Regardless of whether General Motors ends up selling its Saab brand to Dutch sports-car maker Spyker Cars NV – or to anyone else – its apparent demise provides a depressing exclamation mark on a year in which the doomsayers about global automotive overcapacity were finally proven right.
Even during the worldwide, mid-decade economic boom, automotive analysts periodically would point out – and honest industry executives would admit – that automakers were headed for a capacity donnybrook. Even as Asian brands kept building new plants in North America and Europe, and General Motors and the Europeans kept adding capacity in Asia, those doing the relatively simple math kept saying: There’s way too much room to build cars, and sooner or later someone is going to have to pay for it.
Unfortunately, it hit the fan in 2008 and 2009. And GM and Chrysler, through their untimely meltdowns, have ended up bearing the brunt of the world’s massive capacity adjustment.
Still, Saab’s story is particularly poignant in this regard because it’s really the first venerable, standalone global brand that has taken it in the teeth – er, grille. Yes, GM has shed other brands, but Hummer and Saturn never were vital, and Pontiac had faded decades ago.
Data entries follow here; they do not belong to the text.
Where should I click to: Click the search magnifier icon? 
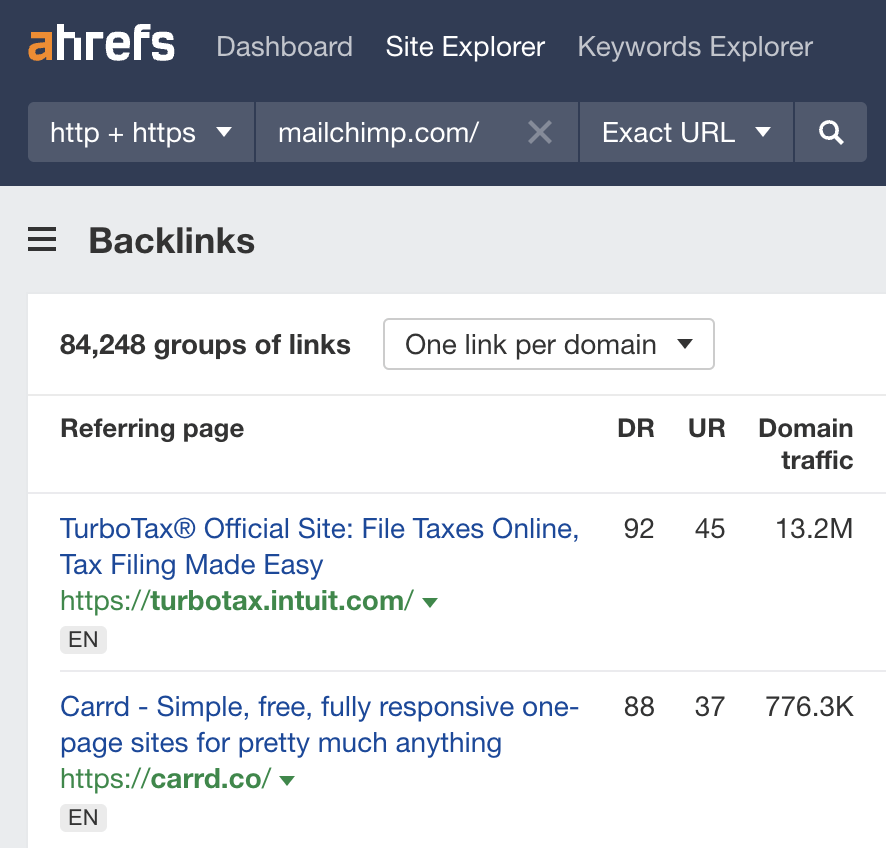coord(830,131)
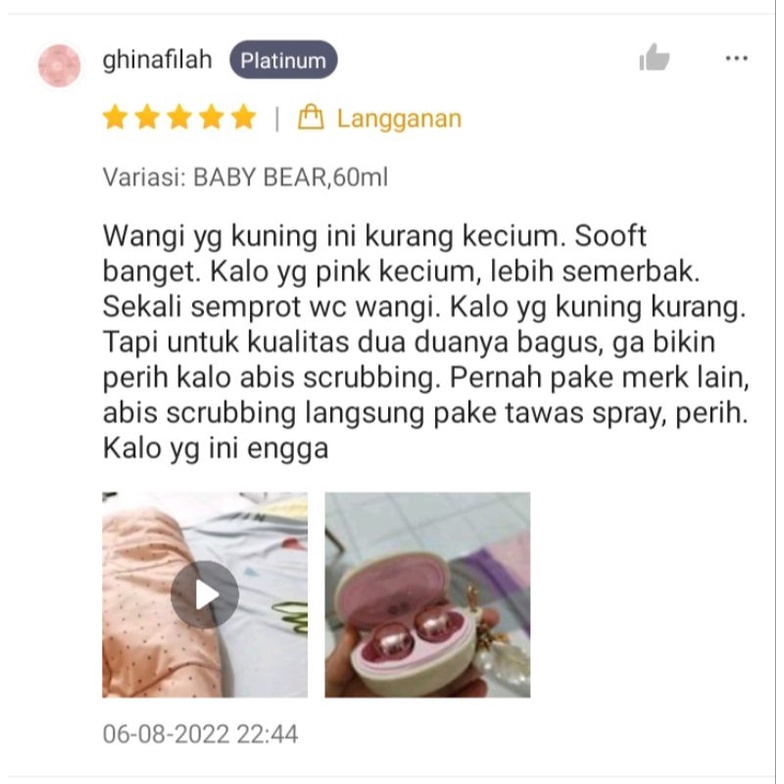This screenshot has width=784, height=784.
Task: Open ghinafilah username profile link
Action: (x=158, y=60)
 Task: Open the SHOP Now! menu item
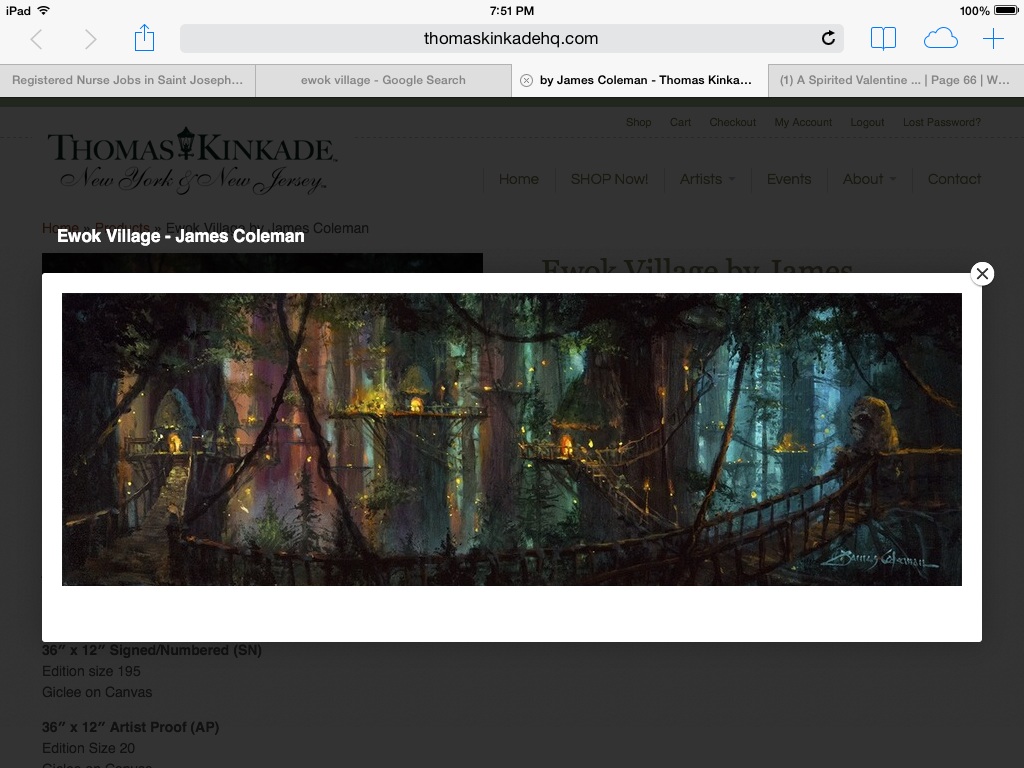click(x=609, y=179)
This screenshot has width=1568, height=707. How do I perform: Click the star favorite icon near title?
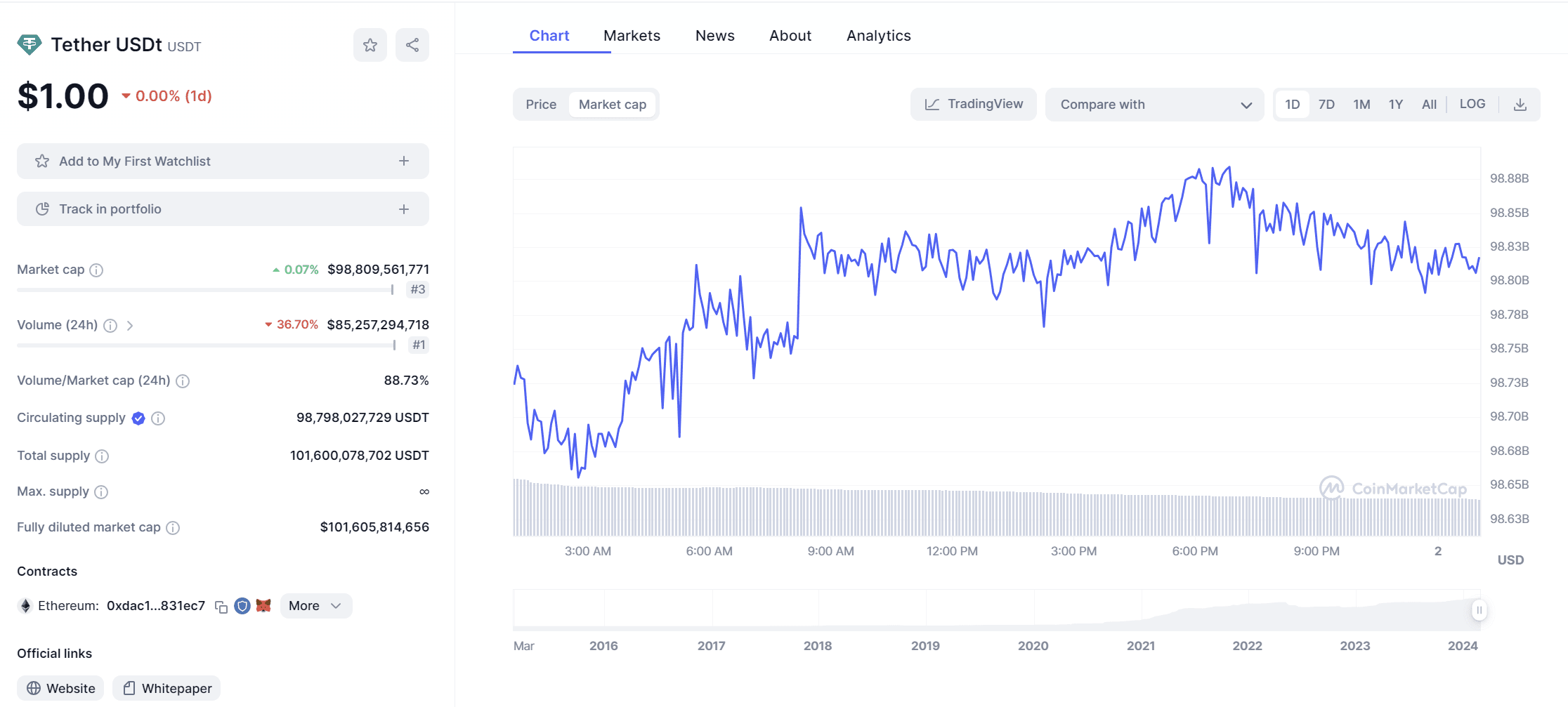point(370,46)
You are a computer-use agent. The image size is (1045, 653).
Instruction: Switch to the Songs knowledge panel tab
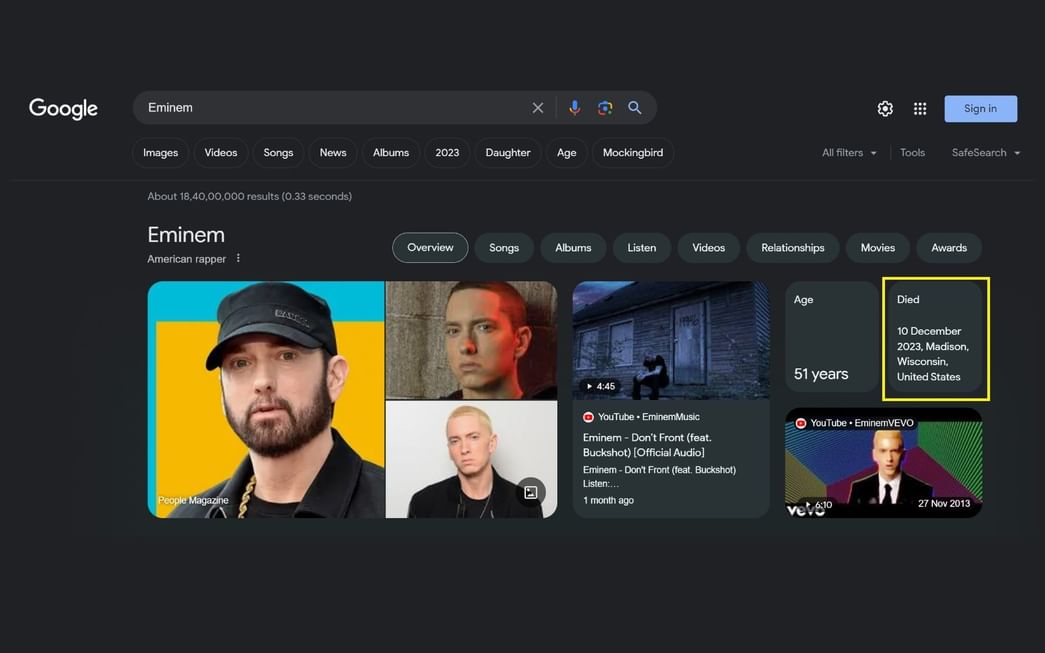(x=504, y=247)
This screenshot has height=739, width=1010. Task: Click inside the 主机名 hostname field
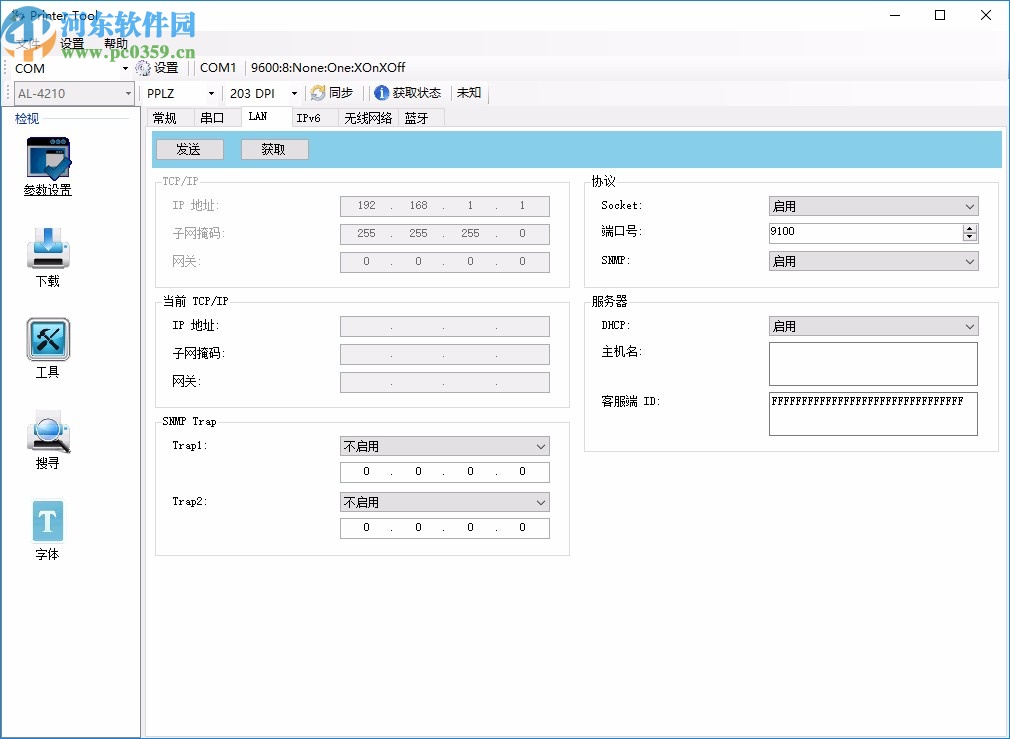[x=872, y=364]
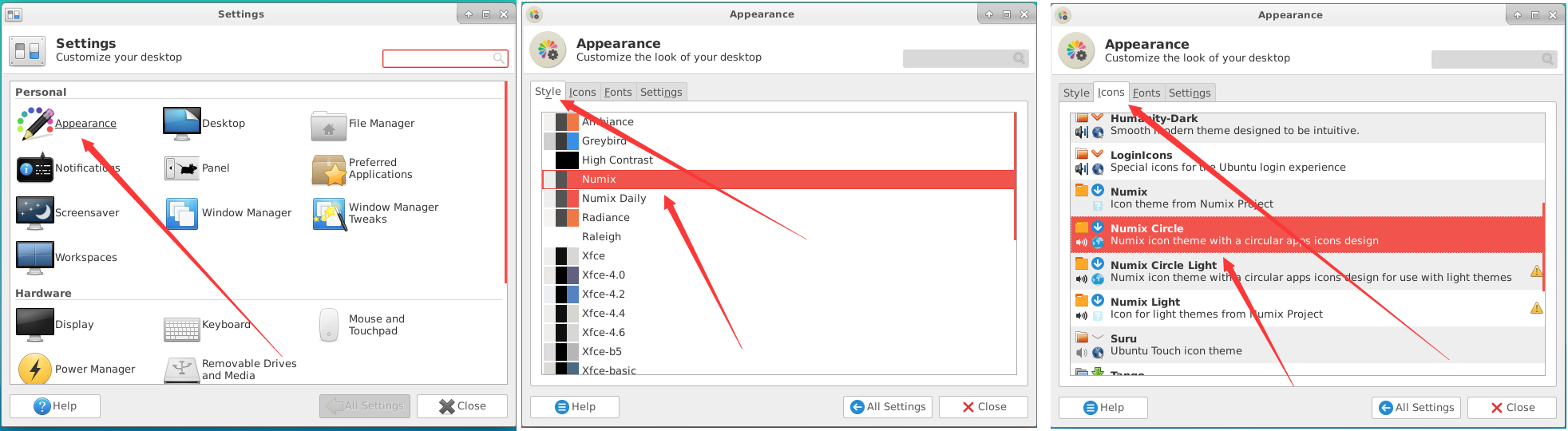
Task: Open the Preferred Applications icon
Action: tap(328, 169)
Saab has a proud heritage that GM slowly strangled with a paucity of new products after it bought the brand outright a couple of decades ago. Originally an aircraft manufacturer, Saab began building automobiles in 1949.
“Saab’s quirky designs and mastery of turbocharging gained it an international following,” as AutoTrader.com wrote in its summary about the brand. “Over the years, Saab also produced a bunch of industry firsts in technology, including ignition locks positioned on the front console instead of the steering wheel for better logic and more safety, cabin-air filters, electrical heated seats, and side- and rear-impact crash protection. During the Eighties, Saab cars gained popularity in America as a favorite choice of upscale young consumers looking for a way to distinguish themselves from the mainstream.”
Nowadays, however, consumers already are prepared to move on if Saab ultimately conks out. BMW, Audi, and Volvo could be the biggest immediate brand winners among Saab shoppers who also considered other brands while browsing for Saabs lately, said AutoTrader.com.
Added AutoTrader.com President and CEO Chip Perry: "As the Saab brand is shut down, it is likely many of those buyers will gravitate to those other European brands, although our shopper activity on AutoTrader.com shows Saab buyers are also interested in some American and Japanese brands."